In their celebration of Reading Week, students, teachers and staff of Bain Middle School went all out to show their appreciation and love of books in their inaugural “Lit Night with Jimmy …
In their celebration of Reading Week, students, teachers and staff of Bain Middle School went all out to show their appreciation and love of books in their inaugural “Lit Night with Jimmy Fallon.”
The first floor of Bain was turned into a center of activity and excitement. There were free books donated by Cranston Family Center via First Books, raffle baskets, treats sold by Midway Cafe, bingo, games and crafts.
But the true interest was in the book characters walking around and interacting with the guests.
Dorothy, the Scarecrow and the Tin Man were looking for the Wizard, while the Wicked Witch of the West and a flying monkey were hunting Dorothy. Alice had fallen through the looking glass and was in search of the White Rabbit. From the ”My Name is America” series book titled “The Journal of Scott Pendleton Collins,” a soldier roamed the halls. There was Grover Underwood from “Percy Jackson,” and Princess Mia Thermopolis from the “Princess Diaries.” Cinderella was there with her evil stepsisters, and Esperanza from “Esperanza Rising.”
The event was the brainchild of Bain librarian Karen Shore and reading teacher Lynne Driscoll.
“We wanted to have a celebration of literature. Everyone has been very excited for this all week,” said Shore.

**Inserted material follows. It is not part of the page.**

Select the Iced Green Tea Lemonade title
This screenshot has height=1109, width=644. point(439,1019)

Eighth-grader Jeff Marchetti acted as Jimmy Fallon and hosted “Lit Night,” along with his own sidekick Higgins played by Sean Sova, who also was dressed as the Scarecrow. Marchetti was also accompanied by Fallon’s band The Roots, comprised of Carlos Coste, Roberto Moya and Joe Scungio, who did double duty as Grover Underwood.

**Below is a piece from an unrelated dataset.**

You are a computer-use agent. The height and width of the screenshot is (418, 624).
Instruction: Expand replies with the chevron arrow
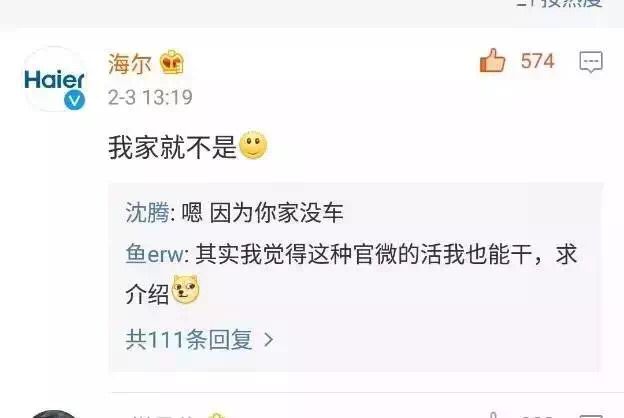pos(269,340)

Following Fallon’s style, Marchetti performed a monologue, and did a trademark sketch involving writing “thank you” notes for some obscure and unusual items.
Fallon’s first guest was local award-winning journalist, Cranston Herald reporter Jen Cowart.
Cowart was the interview subject for a change of pace, yet she still managed to take notes and snap photos of Marchetti and the audience.
Marchetti ran down a list of all the things Cowart does: Herald reporter, mother of three children and author of two published books. When questioned about how she spends her “spare time,” Cowart listed off the things she does, which included a book club, cooking and blogging.
“So, I do more writing,” Cowart said.
They discussed her favorite child, which turned out to be her dog, Bella.
“She has me wrapped around her little paw,” she said, and actually pulled out a picture of the shih tzu.
Cowart talked about the joys of being a writer and having the flexibility to work wherever she was.
“I can write from the beach in the summer, or when we were in California, I was able to do it from there,” she said.
When asked about her proudest moment as a reporter, there was no hesitation to her response.
“My proudest moment was the day I walked into Cranston’s Charter High School and saw a paragraph from an article I did about their school on a huge, bronze plaque in their lobby. I had no idea they were doing that, and I love knowing that my words will forever be remembered. It’s also a great reminder to me that it’s so important to always put my best work out there. You never know where it will end up, especially in the age of social media that we live in now,” she said.
Marchetti also interviewed such literary greats as the Wicked Witch of the West, Grover Underwood, Princess Mia Thermopolis and Dorothy Gale.
Shore gave a big “thank you” shout out to the Bain teachers and community for donating all the prizes for the raffles, and is already thinking about next year’s event.